PAGE EXCERPT ::

The Internet has five billion users. No organization like the IETF can expect to scale beyond 1500 active participants and still function. So I see absolutely no prospect of the IETF establishing a sufficient representation of Internet users to represent their views directly.

Back in the 1990s, the IETF was a significant fraction of Internet users, one of the issues here is that the Internet has grown but the IETF still has the post-Kobe constitutional arrangements.

The situation reminds me very much of the issues the Clinton White House set out for us as problems they would like the Web to solve for them. One of them was the ability to disintermediate the press and get their message out to the people directly without having the Murdoch press reinterpret it with their own spin. Which we did manage to address with the publications server. The other problem was mass listening and it is a much, much harder problem. We did manage to deploy some technology within the federal government for Al Gore's Open Meeting. But that only ran for two weeks.


I'm not too bothered by who someone's current employer is. Loyalty to the guild is usually much more reliable than loyalty to a particular short term interest of your current employer.

Worrying about grinding the last farthing out of the customer base is in any case a middle management concern. The C-Suite spends its time worrying about anti-trust and being replaced by the next technology. Or at least they had better if they want to continue.



On Tue, Oct 3, 2023 at 1:32 PM Keith Moore <moore@xxxxxxxxxxxxxxxxxxxx> wrote:
On 10/2/23 09:51, Livingood, Jason wrote:

> Saying that "pay-to-play fee was instituted" seems a little overblown.

MATERIAL SUPPLIED ::
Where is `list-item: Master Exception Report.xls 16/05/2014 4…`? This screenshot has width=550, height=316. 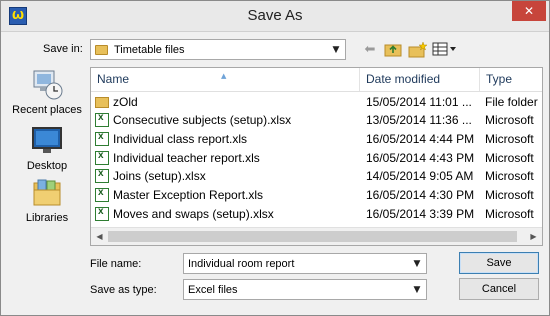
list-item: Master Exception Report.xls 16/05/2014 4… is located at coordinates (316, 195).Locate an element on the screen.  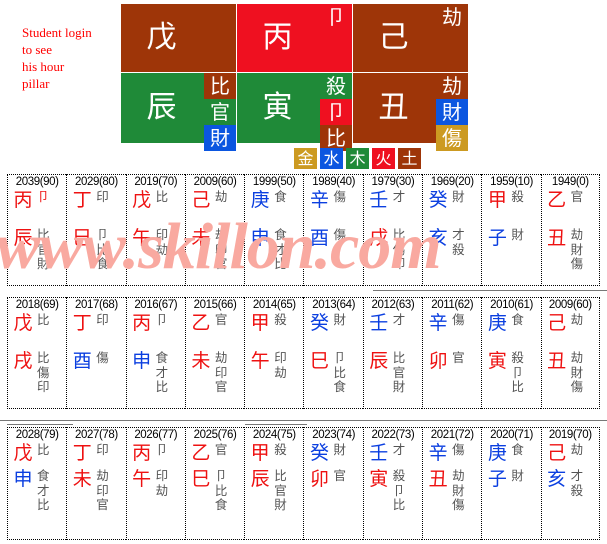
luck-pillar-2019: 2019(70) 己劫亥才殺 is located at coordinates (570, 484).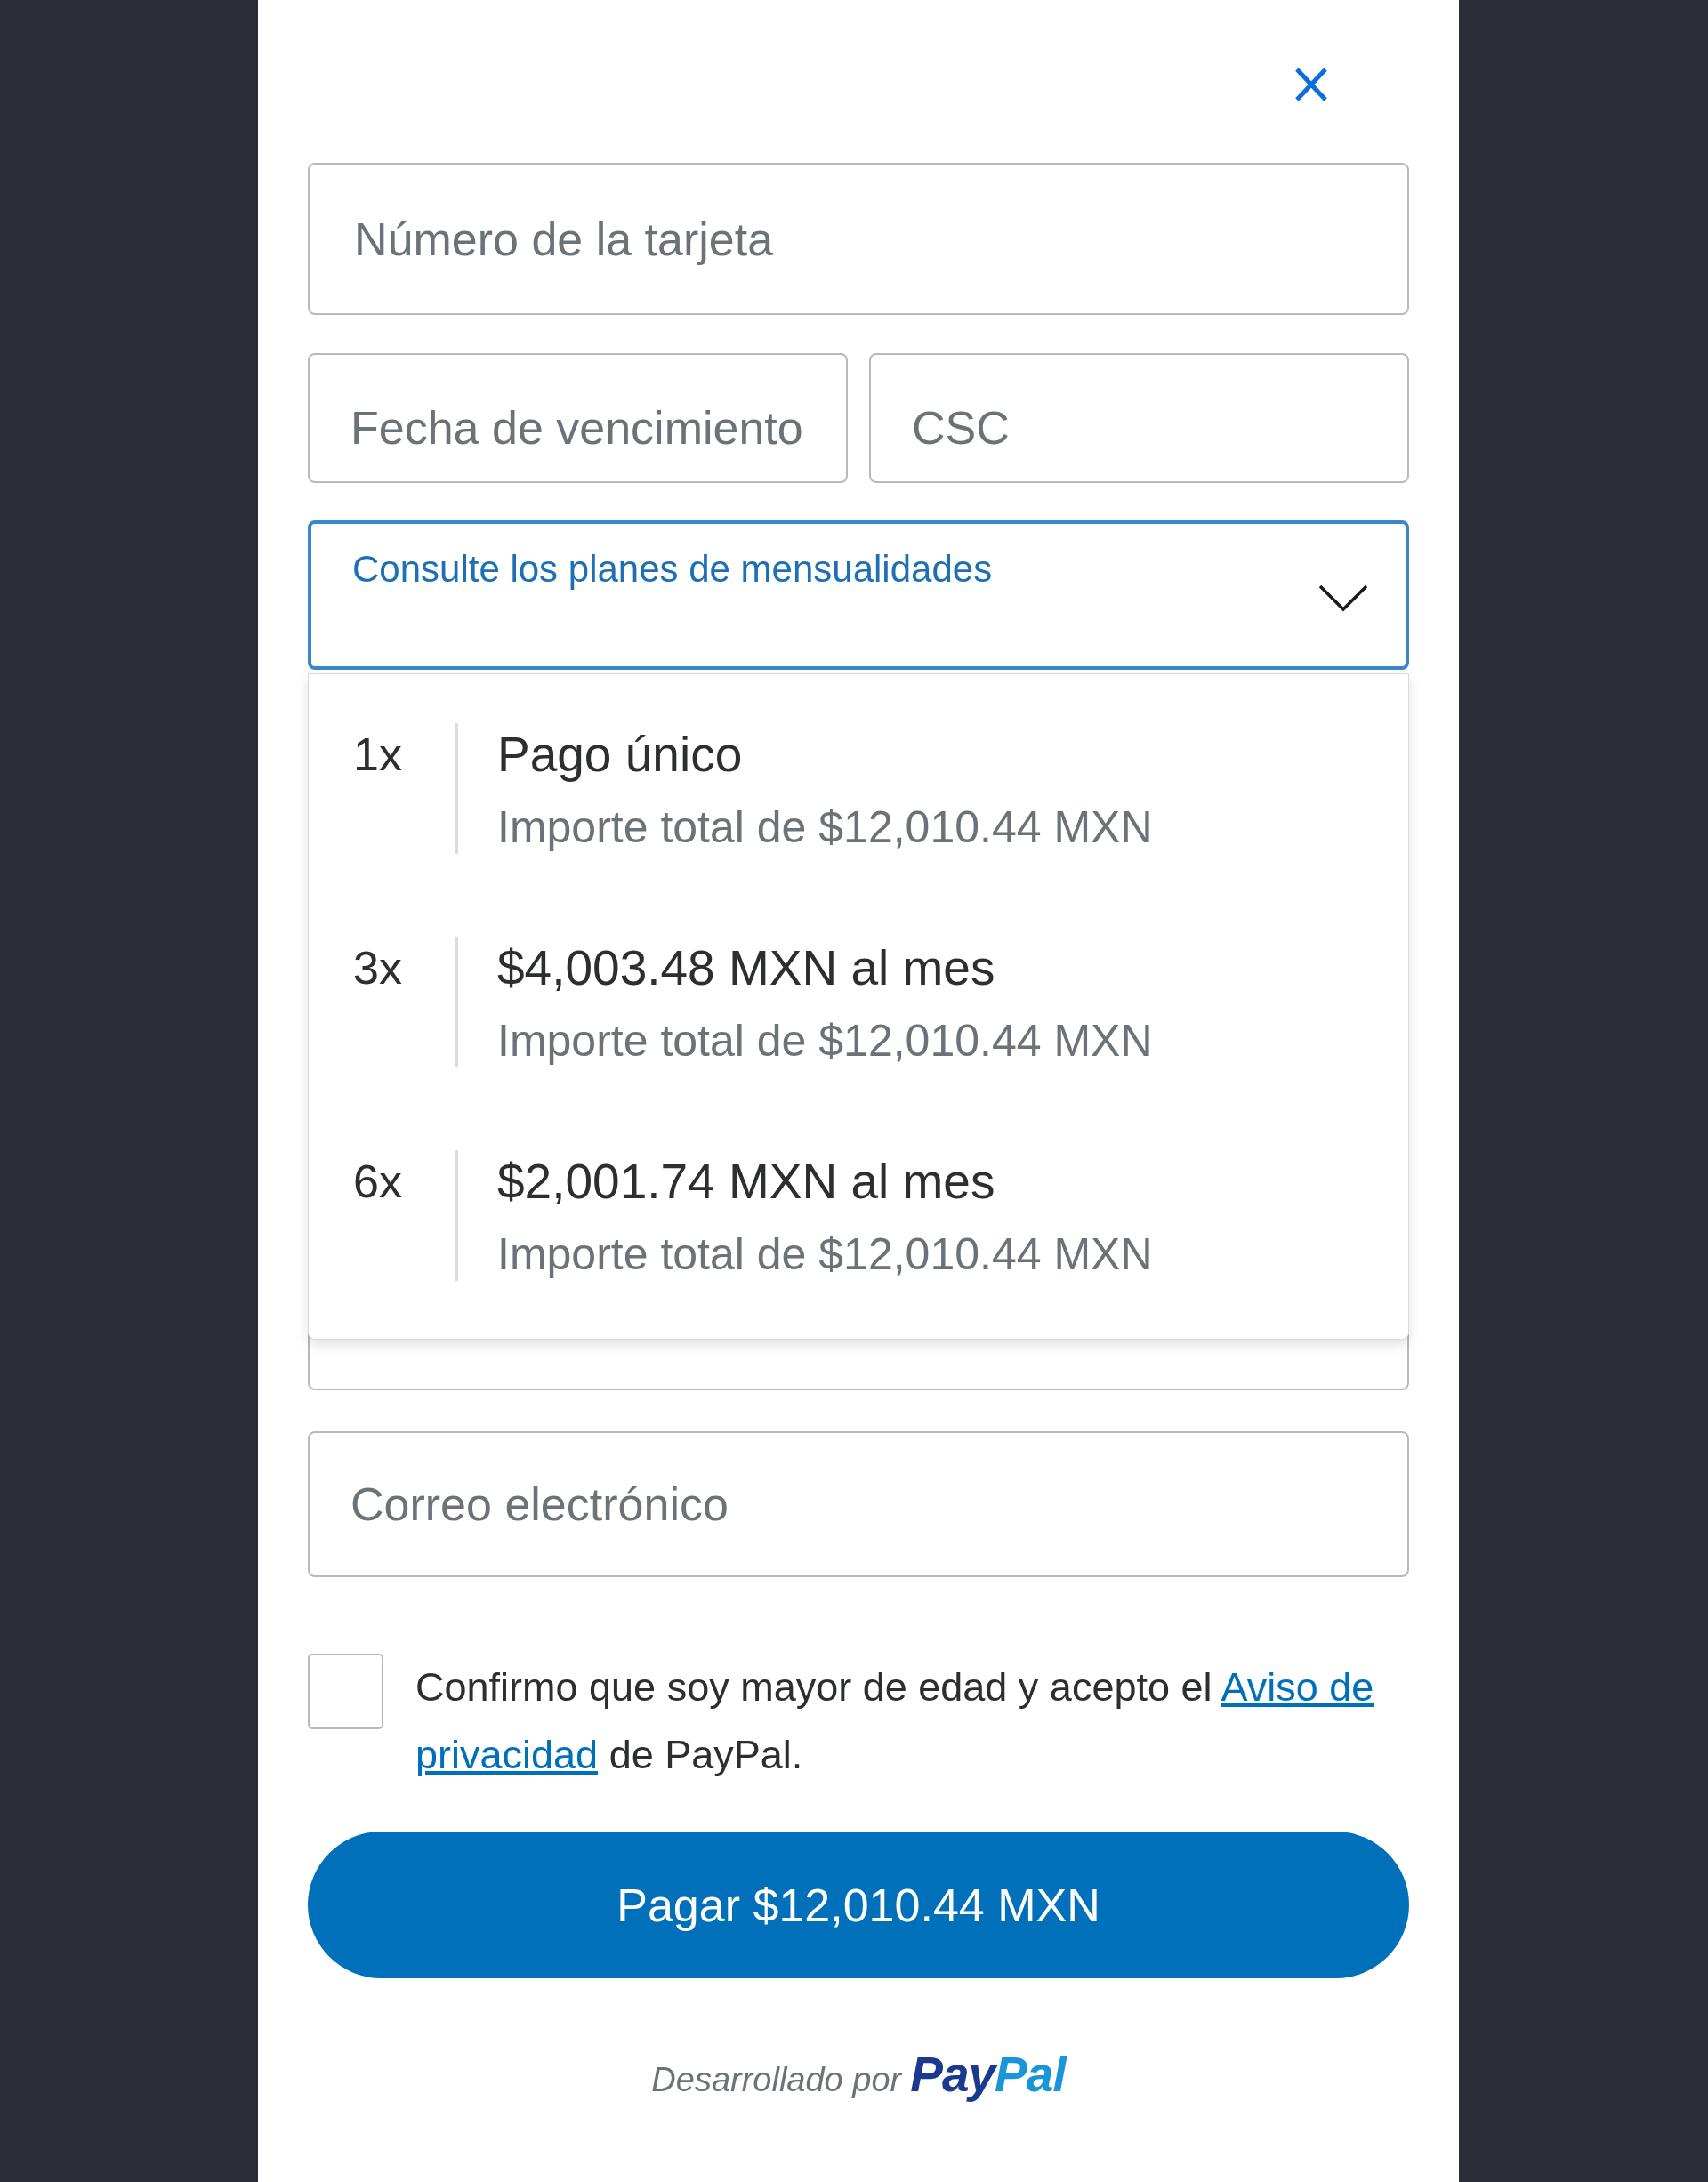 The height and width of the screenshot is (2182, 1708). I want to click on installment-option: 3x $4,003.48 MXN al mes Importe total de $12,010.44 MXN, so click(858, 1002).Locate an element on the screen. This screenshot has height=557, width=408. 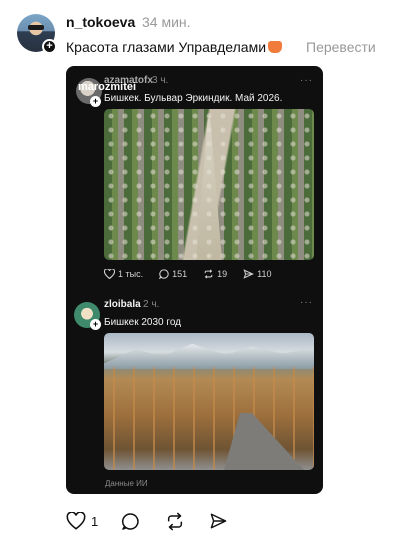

WORK TASK ::
Carry on the mailing-list post about the IETF and Internet users, starting after its last line. The rows have no connection to the post about the IETF.

RESPONSE TO THIS TASK ::
>
> Pay-to-play **IS NOT** IMO:
> - Paying a fee to attend a conference in order to partially cover the costs of that conference
> - An employer letting an employee spend time volunteering to serve as a WG chair or AD, etc.
>
> Here's what pay-to-play **IS** IMO:
> - Paying a fee of $X for a company to join and participate in an organization (without the fee you could not join a mailing list, etc.)
> - Having documents that are approved by voting by named, paying companies & where the amount of payment drives the weight of the vote (i.e., if Company A paid $10 and Company B paid $5, then Company A's vote is weighted at 2x Company B's vote)

It doesn't matter (much) what it's called.  Fact is, to participate
effectively in IETF these days costs a significant amount of money, even
if only a fraction of that money goes to IETF or the people who manage
IETF meetings.   We used to honestly do most of our work on mailing
lists, but these days mailing lists are much less effective than they
used to be, for a variety of reasons that are not easily fixed.